What I’ve noticed in the months that I’ve done this practice is how it has changed me. I’m not so worried about how the church service will turn out or even who will show up. I’ve learned to leave this to God. What happens is that I see how God works during this time of worship. I’ve actually seen more visitors show up at church. I haven’t done anything special to bring visitors to church other than make sure the webpage and social media is updated. I know it has to be the Spirit that is working in all of this. It is not about what I’ve done or what the church did in order to get the word out about us. Instead, I simply pray to God that God will work and God does.
I’ve also realized something about the photos. It shows a small circle of empty chairs which reveals something about us: we are a really small church. A small church like ours is usually a point of shame in our culture that praises bigness.
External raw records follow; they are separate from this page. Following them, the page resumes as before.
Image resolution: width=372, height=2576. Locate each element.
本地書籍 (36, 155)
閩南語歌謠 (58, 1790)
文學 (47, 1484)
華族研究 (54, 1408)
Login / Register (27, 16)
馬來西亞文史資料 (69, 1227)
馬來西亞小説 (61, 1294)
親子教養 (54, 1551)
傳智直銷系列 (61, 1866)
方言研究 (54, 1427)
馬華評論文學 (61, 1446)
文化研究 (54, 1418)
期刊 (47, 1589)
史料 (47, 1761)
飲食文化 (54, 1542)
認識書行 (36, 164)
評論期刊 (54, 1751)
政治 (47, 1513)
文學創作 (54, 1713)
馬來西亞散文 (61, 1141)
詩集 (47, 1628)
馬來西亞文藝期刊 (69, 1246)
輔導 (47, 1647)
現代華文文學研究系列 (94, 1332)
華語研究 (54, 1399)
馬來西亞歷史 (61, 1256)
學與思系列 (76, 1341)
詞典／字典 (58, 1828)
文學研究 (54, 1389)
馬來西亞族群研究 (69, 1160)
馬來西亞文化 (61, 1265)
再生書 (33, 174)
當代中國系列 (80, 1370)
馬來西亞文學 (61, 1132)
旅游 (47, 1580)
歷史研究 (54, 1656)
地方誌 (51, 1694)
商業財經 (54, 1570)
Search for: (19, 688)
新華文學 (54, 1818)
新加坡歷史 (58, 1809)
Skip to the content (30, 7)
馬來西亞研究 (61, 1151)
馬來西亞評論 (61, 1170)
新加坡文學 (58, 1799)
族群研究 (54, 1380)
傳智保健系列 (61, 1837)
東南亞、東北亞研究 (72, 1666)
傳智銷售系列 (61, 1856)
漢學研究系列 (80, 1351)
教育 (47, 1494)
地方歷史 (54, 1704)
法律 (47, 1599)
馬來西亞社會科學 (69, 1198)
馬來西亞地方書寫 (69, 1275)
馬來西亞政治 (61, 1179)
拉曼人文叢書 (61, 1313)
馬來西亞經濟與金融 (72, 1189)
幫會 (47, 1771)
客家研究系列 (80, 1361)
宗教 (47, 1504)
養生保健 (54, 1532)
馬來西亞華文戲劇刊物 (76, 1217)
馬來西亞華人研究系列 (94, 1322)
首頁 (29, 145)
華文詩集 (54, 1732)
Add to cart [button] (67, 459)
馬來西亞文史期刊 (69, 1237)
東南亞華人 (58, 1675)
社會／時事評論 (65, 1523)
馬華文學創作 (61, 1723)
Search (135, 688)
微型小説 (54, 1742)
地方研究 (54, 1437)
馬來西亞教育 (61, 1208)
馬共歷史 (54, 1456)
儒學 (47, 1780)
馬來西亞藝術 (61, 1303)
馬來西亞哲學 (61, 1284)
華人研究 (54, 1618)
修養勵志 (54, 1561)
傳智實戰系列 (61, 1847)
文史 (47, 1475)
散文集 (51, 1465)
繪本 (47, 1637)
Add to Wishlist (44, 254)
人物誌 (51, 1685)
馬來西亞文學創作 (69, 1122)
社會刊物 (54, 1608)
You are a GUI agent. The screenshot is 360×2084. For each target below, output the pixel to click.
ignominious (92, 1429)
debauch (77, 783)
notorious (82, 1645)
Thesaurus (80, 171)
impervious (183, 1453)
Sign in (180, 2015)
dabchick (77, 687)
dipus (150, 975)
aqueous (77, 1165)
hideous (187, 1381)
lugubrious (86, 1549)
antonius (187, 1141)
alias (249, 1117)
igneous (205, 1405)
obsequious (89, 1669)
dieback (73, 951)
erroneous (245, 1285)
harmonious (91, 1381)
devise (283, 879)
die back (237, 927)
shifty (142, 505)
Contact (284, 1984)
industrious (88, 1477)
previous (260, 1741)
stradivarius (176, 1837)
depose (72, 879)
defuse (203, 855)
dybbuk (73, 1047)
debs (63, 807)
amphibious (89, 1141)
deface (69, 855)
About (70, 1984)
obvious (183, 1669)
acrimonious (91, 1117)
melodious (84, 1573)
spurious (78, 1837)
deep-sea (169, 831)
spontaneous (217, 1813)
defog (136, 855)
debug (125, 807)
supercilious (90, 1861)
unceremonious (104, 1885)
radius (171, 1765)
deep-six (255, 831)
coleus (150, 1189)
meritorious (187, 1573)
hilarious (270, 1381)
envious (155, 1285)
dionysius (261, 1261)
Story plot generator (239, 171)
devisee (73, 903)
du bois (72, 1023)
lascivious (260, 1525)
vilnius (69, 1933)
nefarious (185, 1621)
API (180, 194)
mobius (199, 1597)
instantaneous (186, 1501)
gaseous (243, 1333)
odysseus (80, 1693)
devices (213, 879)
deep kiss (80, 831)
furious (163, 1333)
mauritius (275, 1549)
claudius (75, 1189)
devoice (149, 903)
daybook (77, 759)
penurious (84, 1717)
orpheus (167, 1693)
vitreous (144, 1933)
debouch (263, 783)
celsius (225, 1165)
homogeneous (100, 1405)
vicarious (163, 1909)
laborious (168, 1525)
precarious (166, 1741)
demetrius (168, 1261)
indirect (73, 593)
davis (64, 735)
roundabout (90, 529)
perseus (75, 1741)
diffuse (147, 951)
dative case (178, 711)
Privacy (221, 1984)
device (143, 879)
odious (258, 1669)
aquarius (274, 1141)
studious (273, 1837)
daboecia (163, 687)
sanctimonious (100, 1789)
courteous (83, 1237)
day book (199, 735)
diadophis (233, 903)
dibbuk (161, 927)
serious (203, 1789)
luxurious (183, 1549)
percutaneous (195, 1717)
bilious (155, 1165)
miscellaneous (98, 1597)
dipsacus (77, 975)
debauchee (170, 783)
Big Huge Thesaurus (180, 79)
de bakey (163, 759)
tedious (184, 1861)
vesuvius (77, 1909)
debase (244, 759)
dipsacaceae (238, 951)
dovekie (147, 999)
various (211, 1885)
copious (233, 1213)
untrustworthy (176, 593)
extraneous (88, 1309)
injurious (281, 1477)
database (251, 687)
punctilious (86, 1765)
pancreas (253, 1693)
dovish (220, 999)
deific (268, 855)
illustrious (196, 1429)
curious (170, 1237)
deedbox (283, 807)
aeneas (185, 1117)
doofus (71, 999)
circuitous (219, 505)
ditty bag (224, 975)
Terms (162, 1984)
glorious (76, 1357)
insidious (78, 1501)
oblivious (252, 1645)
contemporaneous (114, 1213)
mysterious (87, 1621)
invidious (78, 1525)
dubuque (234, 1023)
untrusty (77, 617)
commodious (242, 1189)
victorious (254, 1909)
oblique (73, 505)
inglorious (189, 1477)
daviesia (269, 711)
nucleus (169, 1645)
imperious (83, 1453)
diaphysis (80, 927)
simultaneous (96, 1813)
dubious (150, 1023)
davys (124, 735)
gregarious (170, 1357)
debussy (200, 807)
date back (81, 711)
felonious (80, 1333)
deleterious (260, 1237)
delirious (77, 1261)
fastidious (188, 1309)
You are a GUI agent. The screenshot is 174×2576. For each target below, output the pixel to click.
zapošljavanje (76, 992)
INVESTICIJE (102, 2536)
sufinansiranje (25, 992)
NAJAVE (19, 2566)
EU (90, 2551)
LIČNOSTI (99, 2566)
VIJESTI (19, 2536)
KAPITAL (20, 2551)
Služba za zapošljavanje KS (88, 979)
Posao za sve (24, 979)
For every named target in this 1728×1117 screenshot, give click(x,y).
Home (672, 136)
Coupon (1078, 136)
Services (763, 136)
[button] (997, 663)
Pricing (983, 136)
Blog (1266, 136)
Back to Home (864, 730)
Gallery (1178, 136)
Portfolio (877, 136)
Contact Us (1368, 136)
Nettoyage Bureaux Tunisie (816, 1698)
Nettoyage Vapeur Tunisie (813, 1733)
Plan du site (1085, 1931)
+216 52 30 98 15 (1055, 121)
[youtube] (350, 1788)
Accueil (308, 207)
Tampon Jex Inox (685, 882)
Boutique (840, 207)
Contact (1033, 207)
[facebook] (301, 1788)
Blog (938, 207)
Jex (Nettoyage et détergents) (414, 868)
But this is who we are. Do I want to grow? Sure I do. But I’m also fine with us being small in number but still faithful to being a community of believers.
All of this might go against what I do for a living during the rest of the week. I’ve worked as a communications professional for nearly 20 years, working mostly for nonprofits and churches where I’ve created and maintained webpages, created graphics, and managed social media- all in the effort of promoting the church or non-profit. There’s nothing wrong in making sure a church has a good website or a compelling Facebook page. But having a great website isn’t what brings people to your church. I mean, it does in one sense, but for the most part, what brings people to a church is God. Our role as the church is to point to God and what God is doing in the world and not make the story about ourselves.
My picture isn’t going to bring people to church. It wasn’t meant to do that. It’s not about promotion. It’s about prayer and about leaving this up to God. I think God might be a better promoter than me.